Studies on influenza virus receptor-substance and receptor-substance analogues. 1. Preparation and properties of a homogeneous mucoid from the salivary gland of sheep

Abstract

The isolation from the submandibular glands of sheep of a mucoprotein with high antihemagglutinin activity against influenza B virus is descr. The mucoprotein was homogeneous on electrophoretic and ultra-centrifugal examination. Analysis gave the following figures: N, 10.1; P, 0.4; S, 1.4 and fucose 1.1% . On acid hydrolysis 13.6% of reducing substances and 12.4% of hexosamine were released. The u.-v.-absorption spectrum indicated the presence of nucleic acid. One hexosamine was revealed by paper chromatography; the RF value was identical with that of galactosamine, but the nature of the hexosamine was not definitely established.
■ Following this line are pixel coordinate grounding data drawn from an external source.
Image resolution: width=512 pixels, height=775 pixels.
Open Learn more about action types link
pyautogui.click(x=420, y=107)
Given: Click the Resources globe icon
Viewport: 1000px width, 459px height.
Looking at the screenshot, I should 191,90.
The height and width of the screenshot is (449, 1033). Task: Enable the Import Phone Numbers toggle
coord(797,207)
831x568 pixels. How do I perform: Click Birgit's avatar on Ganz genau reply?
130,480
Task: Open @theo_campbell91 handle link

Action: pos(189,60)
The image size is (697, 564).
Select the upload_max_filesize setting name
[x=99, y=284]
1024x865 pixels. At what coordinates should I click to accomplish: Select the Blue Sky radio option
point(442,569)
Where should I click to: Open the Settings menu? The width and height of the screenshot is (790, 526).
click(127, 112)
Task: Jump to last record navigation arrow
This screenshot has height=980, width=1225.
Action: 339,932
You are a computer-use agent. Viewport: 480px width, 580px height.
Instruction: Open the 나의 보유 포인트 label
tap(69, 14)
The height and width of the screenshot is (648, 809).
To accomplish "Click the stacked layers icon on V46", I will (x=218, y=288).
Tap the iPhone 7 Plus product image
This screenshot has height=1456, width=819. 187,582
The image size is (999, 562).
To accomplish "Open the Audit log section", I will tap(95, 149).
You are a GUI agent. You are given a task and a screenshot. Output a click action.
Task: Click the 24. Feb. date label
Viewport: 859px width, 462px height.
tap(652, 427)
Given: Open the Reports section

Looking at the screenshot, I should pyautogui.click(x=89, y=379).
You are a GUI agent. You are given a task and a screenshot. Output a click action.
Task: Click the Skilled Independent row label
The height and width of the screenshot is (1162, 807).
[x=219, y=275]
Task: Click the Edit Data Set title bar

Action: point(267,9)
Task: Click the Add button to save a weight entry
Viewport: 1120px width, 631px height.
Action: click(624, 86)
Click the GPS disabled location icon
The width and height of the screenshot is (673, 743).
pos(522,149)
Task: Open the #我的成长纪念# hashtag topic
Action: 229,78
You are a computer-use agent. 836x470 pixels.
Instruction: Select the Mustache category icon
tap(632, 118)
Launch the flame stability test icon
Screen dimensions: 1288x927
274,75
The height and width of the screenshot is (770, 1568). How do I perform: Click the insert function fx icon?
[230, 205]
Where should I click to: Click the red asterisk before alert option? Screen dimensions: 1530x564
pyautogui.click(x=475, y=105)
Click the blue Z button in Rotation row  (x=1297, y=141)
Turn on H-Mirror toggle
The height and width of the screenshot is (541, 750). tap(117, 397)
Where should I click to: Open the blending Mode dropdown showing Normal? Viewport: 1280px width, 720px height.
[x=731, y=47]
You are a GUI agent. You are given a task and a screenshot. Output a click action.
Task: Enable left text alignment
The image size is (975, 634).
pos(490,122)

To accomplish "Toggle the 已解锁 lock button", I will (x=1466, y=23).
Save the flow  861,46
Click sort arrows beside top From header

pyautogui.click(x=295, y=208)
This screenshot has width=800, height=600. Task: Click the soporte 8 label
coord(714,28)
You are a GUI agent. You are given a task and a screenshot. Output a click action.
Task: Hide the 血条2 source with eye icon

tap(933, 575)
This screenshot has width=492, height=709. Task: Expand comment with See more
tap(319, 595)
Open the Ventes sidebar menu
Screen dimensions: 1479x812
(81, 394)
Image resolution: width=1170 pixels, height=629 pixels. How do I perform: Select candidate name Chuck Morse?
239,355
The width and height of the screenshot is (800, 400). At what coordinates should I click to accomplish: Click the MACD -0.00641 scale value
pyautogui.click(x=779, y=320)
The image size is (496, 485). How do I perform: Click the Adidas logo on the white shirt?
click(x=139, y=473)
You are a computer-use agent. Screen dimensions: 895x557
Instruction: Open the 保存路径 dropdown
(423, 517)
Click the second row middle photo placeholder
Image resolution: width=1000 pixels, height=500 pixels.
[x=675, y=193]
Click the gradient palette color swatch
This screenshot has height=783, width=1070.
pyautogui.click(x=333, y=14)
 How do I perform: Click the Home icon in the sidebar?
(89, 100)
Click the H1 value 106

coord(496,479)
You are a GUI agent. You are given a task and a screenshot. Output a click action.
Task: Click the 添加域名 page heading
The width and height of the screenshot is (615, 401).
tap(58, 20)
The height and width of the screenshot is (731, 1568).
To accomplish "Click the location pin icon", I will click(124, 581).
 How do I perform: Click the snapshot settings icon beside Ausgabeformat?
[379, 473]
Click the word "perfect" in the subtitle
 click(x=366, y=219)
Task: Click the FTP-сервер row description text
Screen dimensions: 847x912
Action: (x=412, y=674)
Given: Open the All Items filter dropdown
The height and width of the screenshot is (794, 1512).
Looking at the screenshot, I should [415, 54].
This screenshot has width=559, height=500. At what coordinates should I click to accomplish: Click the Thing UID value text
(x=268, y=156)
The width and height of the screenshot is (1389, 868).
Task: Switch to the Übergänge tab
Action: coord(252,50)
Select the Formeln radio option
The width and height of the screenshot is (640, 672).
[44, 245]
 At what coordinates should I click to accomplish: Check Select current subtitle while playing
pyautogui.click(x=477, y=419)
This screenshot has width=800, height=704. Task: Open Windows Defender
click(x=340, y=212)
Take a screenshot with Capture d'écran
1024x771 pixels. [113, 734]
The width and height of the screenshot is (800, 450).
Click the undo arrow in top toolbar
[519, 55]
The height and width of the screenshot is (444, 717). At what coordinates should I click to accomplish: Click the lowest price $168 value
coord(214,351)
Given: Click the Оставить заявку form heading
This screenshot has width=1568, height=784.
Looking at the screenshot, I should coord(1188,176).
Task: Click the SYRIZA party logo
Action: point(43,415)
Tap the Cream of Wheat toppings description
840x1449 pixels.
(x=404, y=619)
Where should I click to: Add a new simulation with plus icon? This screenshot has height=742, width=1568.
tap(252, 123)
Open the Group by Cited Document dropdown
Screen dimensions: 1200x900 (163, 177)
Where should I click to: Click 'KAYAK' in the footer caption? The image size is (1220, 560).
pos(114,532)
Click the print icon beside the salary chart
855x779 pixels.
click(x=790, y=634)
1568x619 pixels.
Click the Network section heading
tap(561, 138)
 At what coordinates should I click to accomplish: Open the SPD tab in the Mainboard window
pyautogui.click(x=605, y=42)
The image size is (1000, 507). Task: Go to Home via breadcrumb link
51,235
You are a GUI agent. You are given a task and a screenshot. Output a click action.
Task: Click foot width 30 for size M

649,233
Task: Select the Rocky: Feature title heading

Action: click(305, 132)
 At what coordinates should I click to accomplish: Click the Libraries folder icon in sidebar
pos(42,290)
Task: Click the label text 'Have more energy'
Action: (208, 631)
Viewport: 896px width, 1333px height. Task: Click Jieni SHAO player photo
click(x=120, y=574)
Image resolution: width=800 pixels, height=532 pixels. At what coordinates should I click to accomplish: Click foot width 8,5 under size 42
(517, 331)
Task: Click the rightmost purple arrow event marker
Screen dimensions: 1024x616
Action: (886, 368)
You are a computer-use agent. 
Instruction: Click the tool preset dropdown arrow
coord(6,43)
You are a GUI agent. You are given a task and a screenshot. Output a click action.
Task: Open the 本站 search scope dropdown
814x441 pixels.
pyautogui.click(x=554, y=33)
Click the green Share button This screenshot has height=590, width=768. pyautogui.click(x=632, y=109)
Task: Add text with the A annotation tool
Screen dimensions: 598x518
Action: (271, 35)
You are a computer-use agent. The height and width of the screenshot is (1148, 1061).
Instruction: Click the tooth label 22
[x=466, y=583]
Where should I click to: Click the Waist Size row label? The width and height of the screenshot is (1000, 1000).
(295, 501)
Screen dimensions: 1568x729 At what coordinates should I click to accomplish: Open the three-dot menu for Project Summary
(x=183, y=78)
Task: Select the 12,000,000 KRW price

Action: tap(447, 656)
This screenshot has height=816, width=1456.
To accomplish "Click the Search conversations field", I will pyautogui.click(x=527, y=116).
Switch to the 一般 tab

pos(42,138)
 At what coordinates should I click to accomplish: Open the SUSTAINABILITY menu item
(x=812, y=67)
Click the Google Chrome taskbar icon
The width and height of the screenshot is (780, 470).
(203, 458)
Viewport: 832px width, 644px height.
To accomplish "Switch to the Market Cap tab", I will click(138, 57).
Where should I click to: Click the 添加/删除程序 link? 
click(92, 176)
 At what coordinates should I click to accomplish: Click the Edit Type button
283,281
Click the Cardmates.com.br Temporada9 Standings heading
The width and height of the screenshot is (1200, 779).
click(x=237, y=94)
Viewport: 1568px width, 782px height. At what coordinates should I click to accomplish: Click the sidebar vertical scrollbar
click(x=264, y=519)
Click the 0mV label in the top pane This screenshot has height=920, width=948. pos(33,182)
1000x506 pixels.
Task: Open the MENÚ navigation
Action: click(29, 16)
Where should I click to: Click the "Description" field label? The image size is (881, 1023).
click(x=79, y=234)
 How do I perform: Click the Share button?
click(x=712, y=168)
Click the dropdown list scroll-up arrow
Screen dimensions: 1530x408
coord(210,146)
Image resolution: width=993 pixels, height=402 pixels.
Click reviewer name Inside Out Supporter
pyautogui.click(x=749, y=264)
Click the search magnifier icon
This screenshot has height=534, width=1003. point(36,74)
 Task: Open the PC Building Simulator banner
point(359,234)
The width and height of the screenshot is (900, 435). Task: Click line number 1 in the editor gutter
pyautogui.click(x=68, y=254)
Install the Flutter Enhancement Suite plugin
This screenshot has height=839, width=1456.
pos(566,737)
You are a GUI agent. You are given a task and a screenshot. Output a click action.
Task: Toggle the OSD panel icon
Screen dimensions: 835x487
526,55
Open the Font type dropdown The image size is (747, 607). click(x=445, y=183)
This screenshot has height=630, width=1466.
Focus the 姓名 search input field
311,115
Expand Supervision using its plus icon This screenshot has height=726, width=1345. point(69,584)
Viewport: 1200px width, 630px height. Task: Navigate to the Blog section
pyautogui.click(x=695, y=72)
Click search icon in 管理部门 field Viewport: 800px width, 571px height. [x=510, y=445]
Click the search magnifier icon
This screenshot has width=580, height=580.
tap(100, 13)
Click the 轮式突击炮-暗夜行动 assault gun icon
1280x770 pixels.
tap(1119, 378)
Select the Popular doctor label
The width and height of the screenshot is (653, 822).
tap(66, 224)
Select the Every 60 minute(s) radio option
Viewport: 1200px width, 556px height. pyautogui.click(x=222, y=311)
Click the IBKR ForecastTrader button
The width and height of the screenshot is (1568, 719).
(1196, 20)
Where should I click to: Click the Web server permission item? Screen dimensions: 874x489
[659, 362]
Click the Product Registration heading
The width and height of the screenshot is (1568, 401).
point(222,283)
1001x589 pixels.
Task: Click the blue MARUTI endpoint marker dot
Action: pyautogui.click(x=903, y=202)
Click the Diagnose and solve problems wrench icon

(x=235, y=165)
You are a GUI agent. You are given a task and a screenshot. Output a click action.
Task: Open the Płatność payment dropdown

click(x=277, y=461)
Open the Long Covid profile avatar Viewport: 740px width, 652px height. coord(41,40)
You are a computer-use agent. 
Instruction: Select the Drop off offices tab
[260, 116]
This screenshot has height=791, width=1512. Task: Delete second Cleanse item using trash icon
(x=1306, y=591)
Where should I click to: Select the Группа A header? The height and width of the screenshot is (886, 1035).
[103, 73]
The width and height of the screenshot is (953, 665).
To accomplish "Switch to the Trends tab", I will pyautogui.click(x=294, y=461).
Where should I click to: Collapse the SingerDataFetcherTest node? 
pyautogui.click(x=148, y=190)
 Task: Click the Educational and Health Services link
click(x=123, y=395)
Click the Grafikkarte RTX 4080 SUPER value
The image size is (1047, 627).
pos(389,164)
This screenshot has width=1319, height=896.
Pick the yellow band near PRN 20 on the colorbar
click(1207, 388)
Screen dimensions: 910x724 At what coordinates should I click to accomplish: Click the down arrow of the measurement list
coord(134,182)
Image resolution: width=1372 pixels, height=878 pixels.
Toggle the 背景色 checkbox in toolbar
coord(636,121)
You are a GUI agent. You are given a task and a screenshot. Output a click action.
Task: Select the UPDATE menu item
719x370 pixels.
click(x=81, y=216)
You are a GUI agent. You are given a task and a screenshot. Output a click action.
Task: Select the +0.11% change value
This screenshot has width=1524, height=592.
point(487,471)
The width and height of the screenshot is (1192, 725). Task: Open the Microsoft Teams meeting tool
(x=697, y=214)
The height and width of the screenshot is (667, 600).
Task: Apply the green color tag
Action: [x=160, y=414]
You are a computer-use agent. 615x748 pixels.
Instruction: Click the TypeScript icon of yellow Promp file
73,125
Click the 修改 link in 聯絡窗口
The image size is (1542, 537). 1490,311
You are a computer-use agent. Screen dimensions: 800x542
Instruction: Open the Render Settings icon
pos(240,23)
The hydrolysate contained 10 amino acids. Agglutination of red cells by indicator influenza B (LEE) virus was inhibited by the purified mucoid at a concn. of 0.001 [mu]g./ml. Antihemagglutinin activity was lost on treating the mucoid with receptor-destroying enzymes, potassium periodate and trypsin. The relation of the mucoid to red-cell virus receptors and other soluble mucoid antihemag-glutinins is discussed. The molecular wt. of the mucoid calculated from sedimentation and diffusion data is 87,000 with a frictional ratio of 1.51. The mucoid is probably slightly polydis-perse and not greatly asymmetrical in molecular shape.